═══ AVAILABLE DATA
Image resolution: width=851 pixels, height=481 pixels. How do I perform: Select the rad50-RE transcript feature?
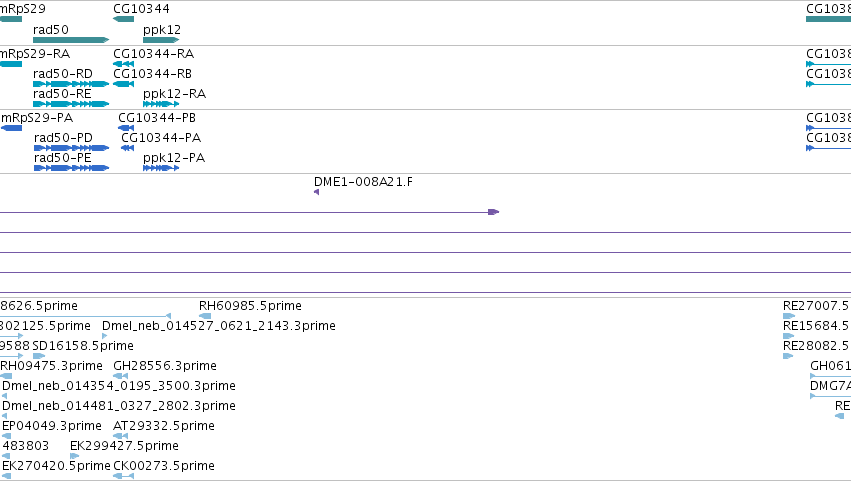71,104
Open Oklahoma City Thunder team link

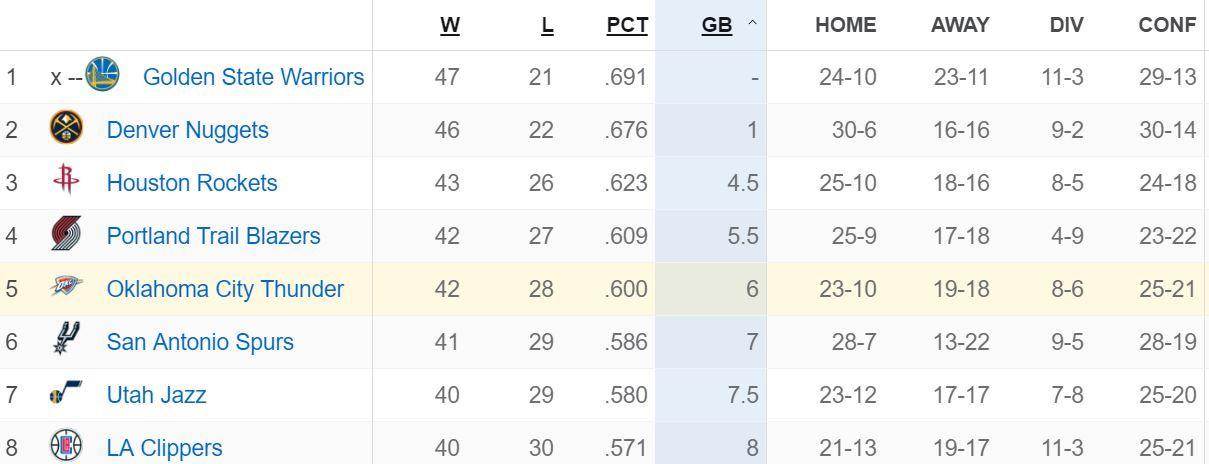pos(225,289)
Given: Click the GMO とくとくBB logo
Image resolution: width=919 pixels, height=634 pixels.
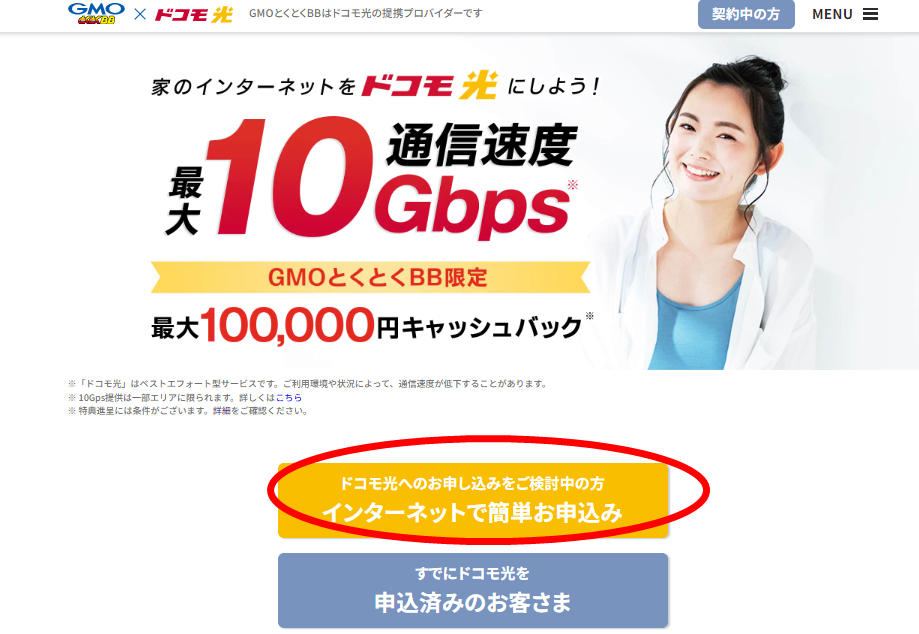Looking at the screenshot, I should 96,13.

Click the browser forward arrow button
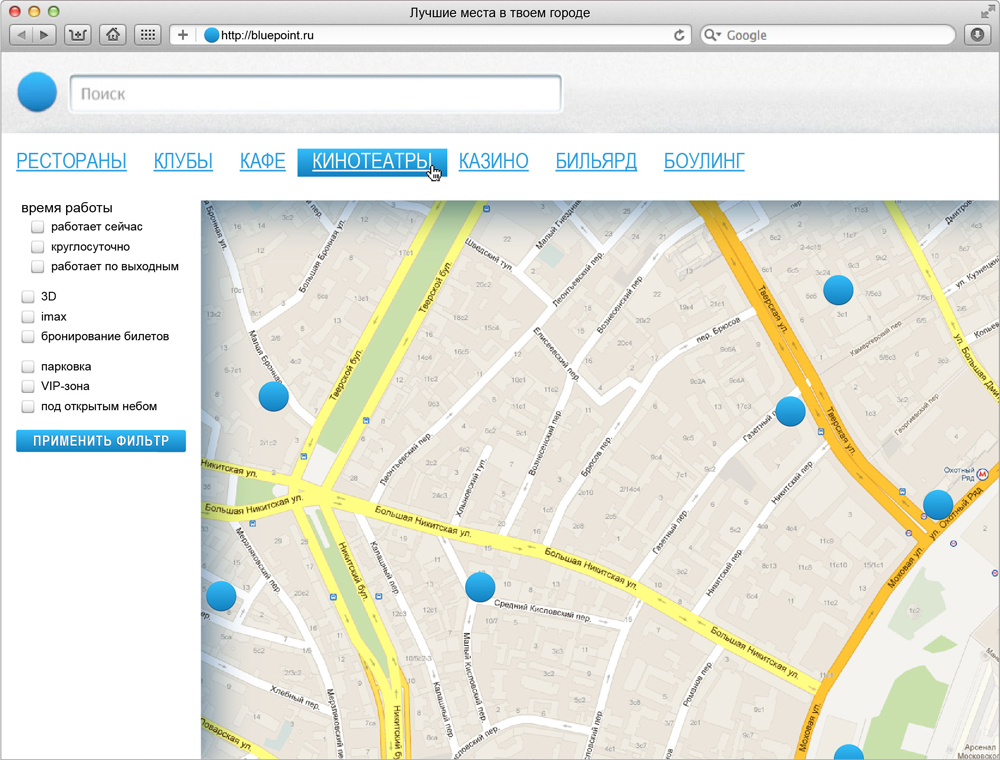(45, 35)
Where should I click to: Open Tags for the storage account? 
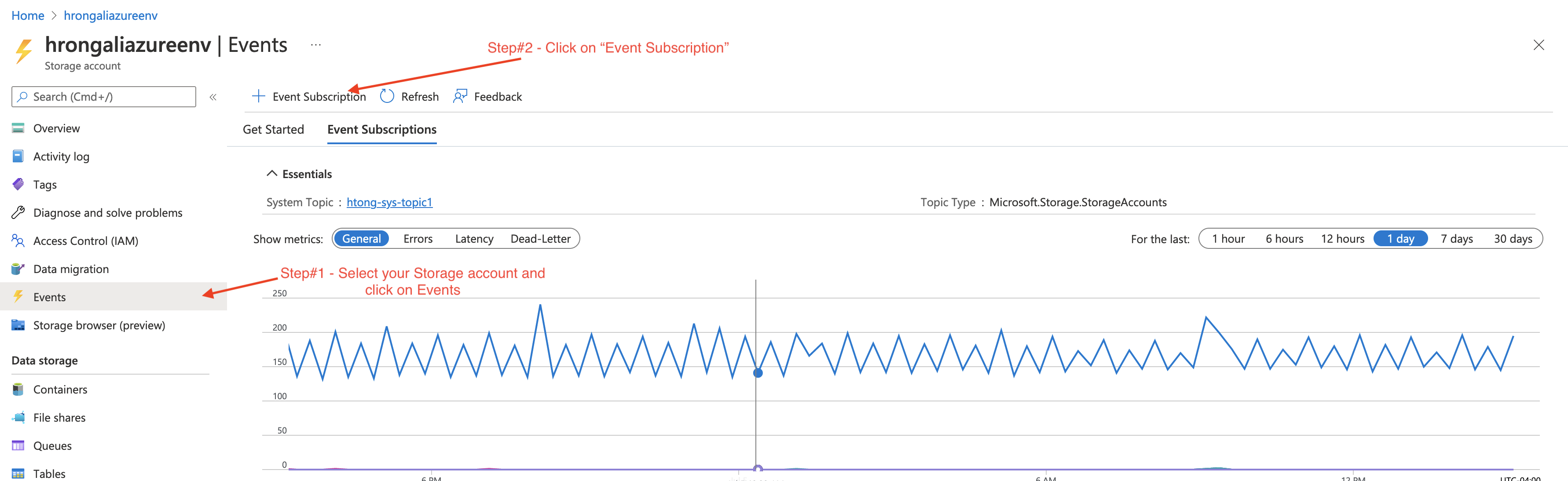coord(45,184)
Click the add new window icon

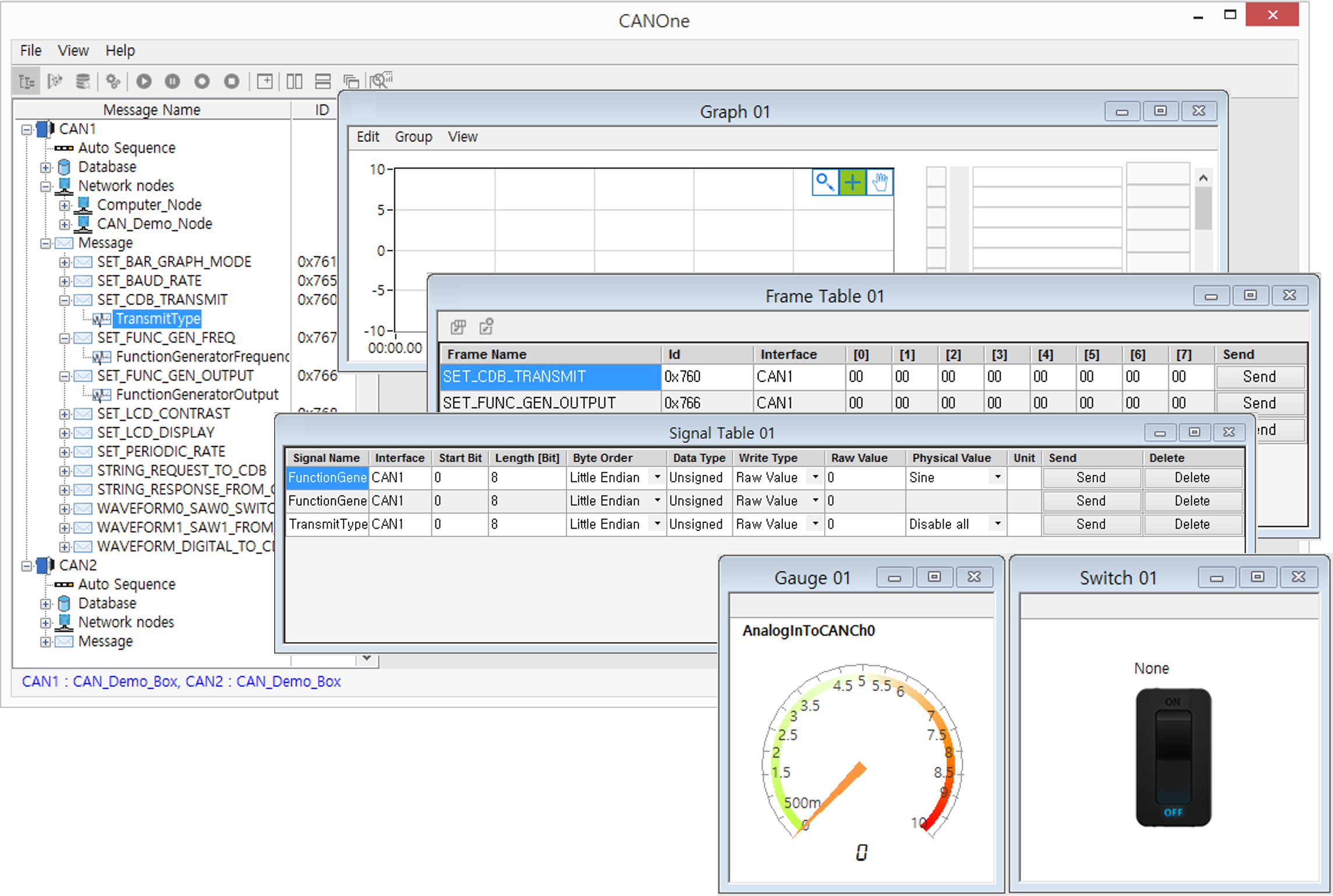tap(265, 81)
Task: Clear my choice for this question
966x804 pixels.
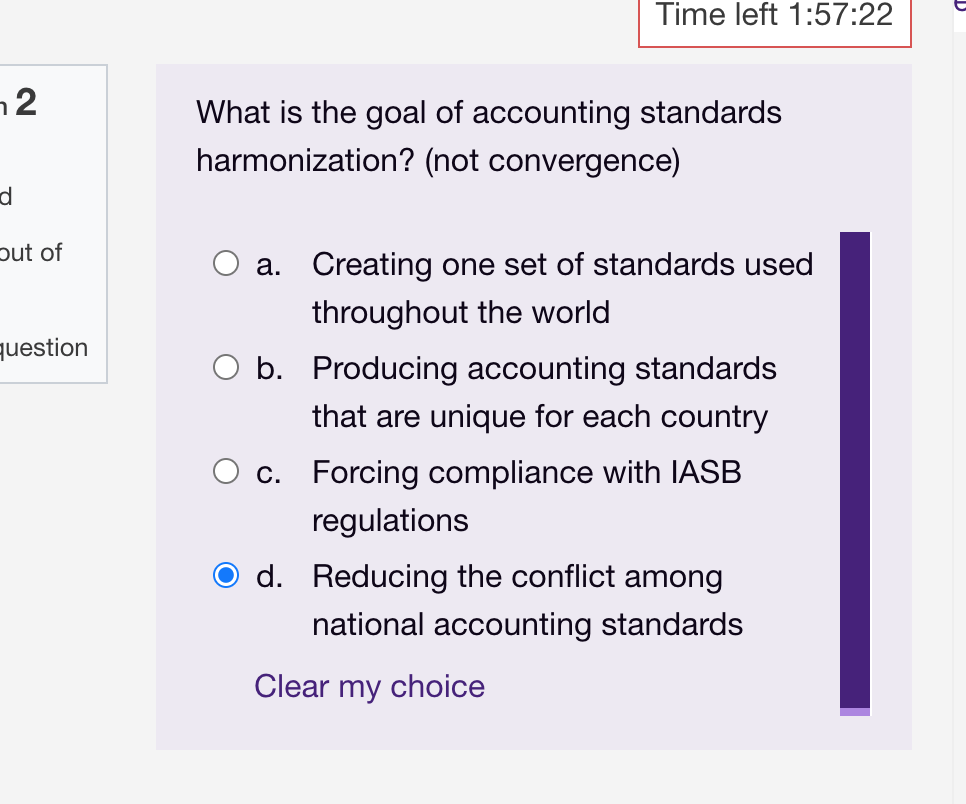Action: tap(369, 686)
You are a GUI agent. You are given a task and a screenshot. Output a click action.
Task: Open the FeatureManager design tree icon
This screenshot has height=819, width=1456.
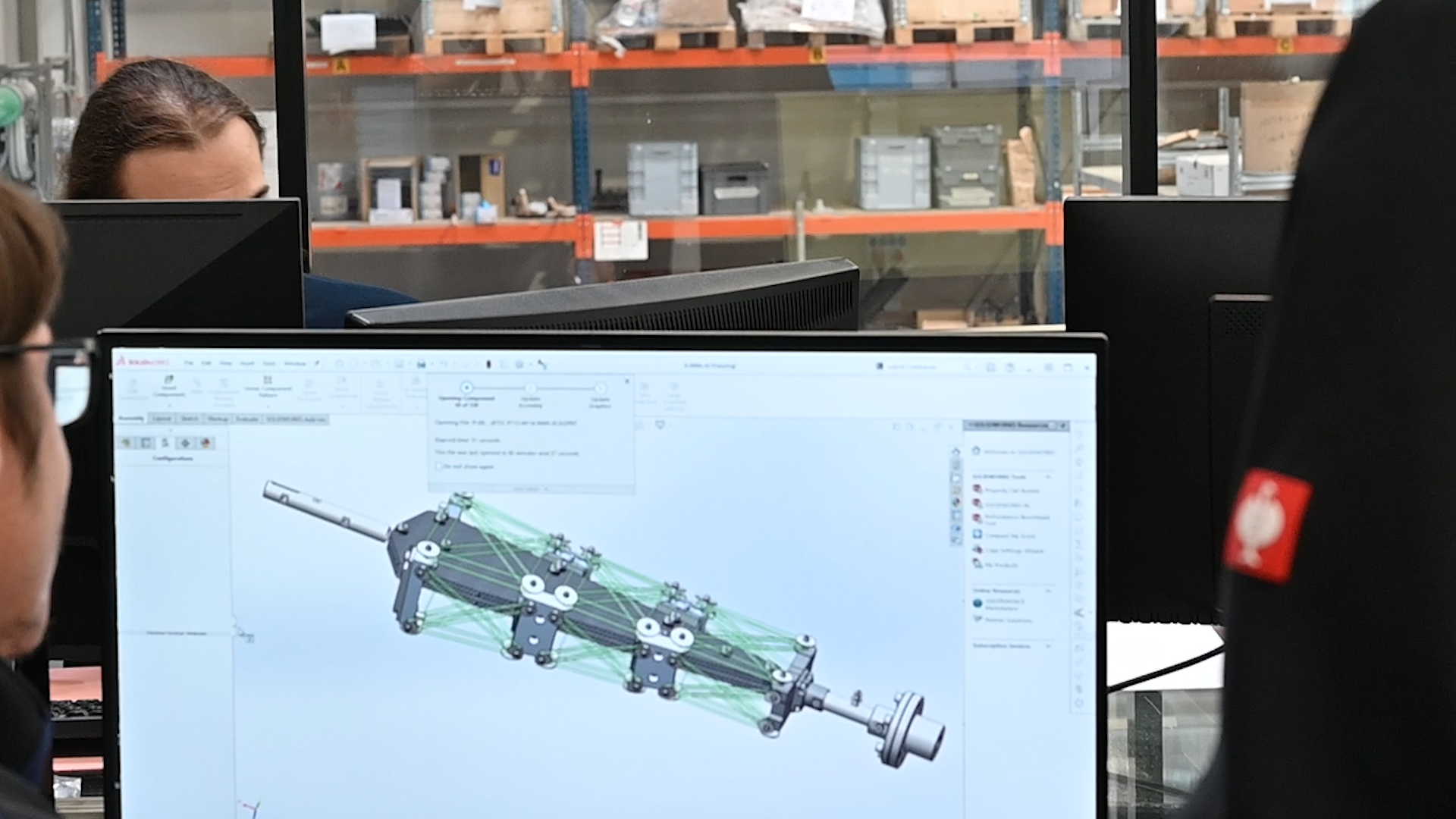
══════
◆ **TASK STATEMENT**
Please copy the listing above verbatim, covering the stretch from the line containing "Click the browser forward arrow button" through the end of the listing, and leave the pictures out of your answer.

◆ **RESPONSE BELOW**
Click the browser forward arrow button
(45, 35)
Where should I click to: Open Tags for the storage account? 
coord(45,184)
Click the add new window icon

tap(265, 81)
Task: Clear my choice for this question
966x804 pixels.
Action: tap(369, 686)
You are a GUI agent. You are given a task and a screenshot. Output a click action.
Task: Open the FeatureManager design tree icon
This screenshot has height=819, width=1456.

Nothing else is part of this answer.